**WORK INSTRUCTIONS**
Repeat exactly the lines below that lie between the line with "[Kávé Segafredo Espresso Casa 500" and the line with "Impresszum (113, 2511)", counting both of those lines as part of the answer.

(Saved entries)
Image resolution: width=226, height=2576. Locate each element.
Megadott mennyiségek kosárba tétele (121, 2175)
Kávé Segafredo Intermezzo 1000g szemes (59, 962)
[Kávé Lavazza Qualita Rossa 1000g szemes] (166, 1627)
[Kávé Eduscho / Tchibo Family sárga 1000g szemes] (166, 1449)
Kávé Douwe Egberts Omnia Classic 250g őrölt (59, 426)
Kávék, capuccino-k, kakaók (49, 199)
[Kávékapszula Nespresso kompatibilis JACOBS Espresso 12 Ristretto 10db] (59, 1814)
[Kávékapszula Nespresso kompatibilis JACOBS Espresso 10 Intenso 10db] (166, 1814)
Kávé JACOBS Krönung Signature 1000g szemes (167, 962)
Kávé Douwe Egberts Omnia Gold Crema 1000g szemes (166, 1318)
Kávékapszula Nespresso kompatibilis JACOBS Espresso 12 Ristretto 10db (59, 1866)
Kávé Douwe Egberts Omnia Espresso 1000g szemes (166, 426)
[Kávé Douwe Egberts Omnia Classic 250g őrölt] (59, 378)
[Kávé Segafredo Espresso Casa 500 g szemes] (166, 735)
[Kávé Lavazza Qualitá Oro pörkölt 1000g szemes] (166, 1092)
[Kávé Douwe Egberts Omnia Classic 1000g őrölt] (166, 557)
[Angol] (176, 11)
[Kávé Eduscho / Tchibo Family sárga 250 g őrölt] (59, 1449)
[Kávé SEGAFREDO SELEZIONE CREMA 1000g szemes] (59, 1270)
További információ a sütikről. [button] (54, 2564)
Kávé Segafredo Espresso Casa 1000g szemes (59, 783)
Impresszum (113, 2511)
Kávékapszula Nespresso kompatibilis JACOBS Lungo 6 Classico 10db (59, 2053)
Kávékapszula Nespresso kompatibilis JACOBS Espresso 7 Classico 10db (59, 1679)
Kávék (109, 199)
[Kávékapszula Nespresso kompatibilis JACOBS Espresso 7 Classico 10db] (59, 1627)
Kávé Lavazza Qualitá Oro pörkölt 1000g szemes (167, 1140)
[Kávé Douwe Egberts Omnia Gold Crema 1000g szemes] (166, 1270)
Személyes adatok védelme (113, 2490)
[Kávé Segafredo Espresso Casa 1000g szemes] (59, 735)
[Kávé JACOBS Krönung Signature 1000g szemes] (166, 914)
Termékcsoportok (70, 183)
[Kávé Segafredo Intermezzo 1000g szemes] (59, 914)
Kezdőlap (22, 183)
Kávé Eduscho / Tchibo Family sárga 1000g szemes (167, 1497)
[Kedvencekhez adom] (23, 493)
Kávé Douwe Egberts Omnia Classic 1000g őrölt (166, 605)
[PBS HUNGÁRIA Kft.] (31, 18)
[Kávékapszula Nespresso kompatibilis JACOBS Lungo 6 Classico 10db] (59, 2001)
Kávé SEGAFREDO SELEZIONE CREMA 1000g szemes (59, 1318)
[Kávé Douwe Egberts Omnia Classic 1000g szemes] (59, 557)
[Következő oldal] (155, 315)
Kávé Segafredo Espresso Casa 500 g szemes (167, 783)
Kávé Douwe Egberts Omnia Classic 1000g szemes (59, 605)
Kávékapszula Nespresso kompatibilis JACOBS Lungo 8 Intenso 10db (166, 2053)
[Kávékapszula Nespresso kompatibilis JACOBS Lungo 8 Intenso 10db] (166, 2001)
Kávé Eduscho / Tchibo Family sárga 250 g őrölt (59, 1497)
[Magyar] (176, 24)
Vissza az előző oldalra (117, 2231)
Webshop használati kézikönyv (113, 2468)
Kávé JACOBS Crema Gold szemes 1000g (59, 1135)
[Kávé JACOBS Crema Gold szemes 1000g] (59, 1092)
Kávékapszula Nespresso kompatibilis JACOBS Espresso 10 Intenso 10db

**EXERCISE OUTPUT**
[Kávé Segafredo Espresso Casa 500 g szemes] (166, 735)
[Kávé Lavazza Qualitá Oro pörkölt 1000g szemes] (166, 1092)
[Kávé Douwe Egberts Omnia Classic 1000g őrölt] (166, 557)
[Angol] (176, 11)
[Kávé Eduscho / Tchibo Family sárga 250 g őrölt] (59, 1449)
[Kávé SEGAFREDO SELEZIONE CREMA 1000g szemes] (59, 1270)
További információ a sütikről. [button] (54, 2564)
Kávé Segafredo Espresso Casa 1000g szemes (59, 783)
Impresszum (113, 2511)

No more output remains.